Such games apparently are cute in theory but may be as popular as a go-directly-to-jail card. At the same time that Belleville introduced its updated model, the Collinsville Animal Network rolled the dice on its own $20 version with players landing on Ashmann's Pharmacy, Butterfield Jewelers, etc. Five years later, the group blew the dust off boxes of unsold games and gave them away for a $5 donation.

Flying high: If there are any lingering doubts about the vitality and importance of Scott Field in the 1920s and '30s, Celine Kaiser can shoot them down faster than an F/A-18 on a bombing run.

After World War I, Scott Field was converted into a lighter-than-air base with an emphasis on balloons and dirigibles to advance aerial photography, meteorology and other research. Earlier this week, a reader wondered whether this may have been a failure a la MidAmerica Airport.

It was anything but, says Kaiser, who, born in 1919, celebrated her 95th birthday Friday. When the O'Fallon woman was growing up, she remembers family friends coming in from California and they, like most other tourists, had two places on their must-see list: the St. Louis Zoo -- and Scott Field.

Information supplied
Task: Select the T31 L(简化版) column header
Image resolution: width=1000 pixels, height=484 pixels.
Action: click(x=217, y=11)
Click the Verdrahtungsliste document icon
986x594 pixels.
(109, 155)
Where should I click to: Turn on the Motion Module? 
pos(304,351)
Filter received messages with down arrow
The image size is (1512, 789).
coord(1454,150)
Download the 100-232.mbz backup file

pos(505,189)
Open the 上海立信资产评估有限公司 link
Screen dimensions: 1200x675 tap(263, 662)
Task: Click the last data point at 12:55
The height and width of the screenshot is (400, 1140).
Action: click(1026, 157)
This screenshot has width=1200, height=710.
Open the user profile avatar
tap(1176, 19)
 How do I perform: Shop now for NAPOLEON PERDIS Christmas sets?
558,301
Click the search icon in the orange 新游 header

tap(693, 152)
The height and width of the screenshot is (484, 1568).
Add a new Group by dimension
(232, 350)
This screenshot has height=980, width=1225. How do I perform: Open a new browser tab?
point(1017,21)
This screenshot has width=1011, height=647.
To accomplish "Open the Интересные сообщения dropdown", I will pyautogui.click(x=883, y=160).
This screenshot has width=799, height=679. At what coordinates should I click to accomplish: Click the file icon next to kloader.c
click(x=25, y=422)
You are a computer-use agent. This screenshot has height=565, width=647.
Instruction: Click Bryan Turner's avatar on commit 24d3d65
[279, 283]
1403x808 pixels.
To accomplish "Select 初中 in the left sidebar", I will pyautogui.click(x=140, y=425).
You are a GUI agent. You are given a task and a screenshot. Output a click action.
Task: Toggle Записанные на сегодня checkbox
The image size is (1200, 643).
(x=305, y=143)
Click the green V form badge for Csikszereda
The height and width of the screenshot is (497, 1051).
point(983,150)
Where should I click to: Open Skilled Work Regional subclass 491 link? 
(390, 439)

Task prompt
Answer these questions from the excerpt about local board games and Scott Field.
(a) What did the Collinsville Animal Network ask in return for its unsold games five years after their release?
(b) After World War I, what kind of base was Scott Field converted into?
(c) Besides Scott Field, what place was on the must-see list of most tourists?
The records that accompany this text were drawn from a separate, unrelated source.

Answer area
(a) A $5 donation.
(b) A lighter-than-air base.
(c) The St. Louis Zoo.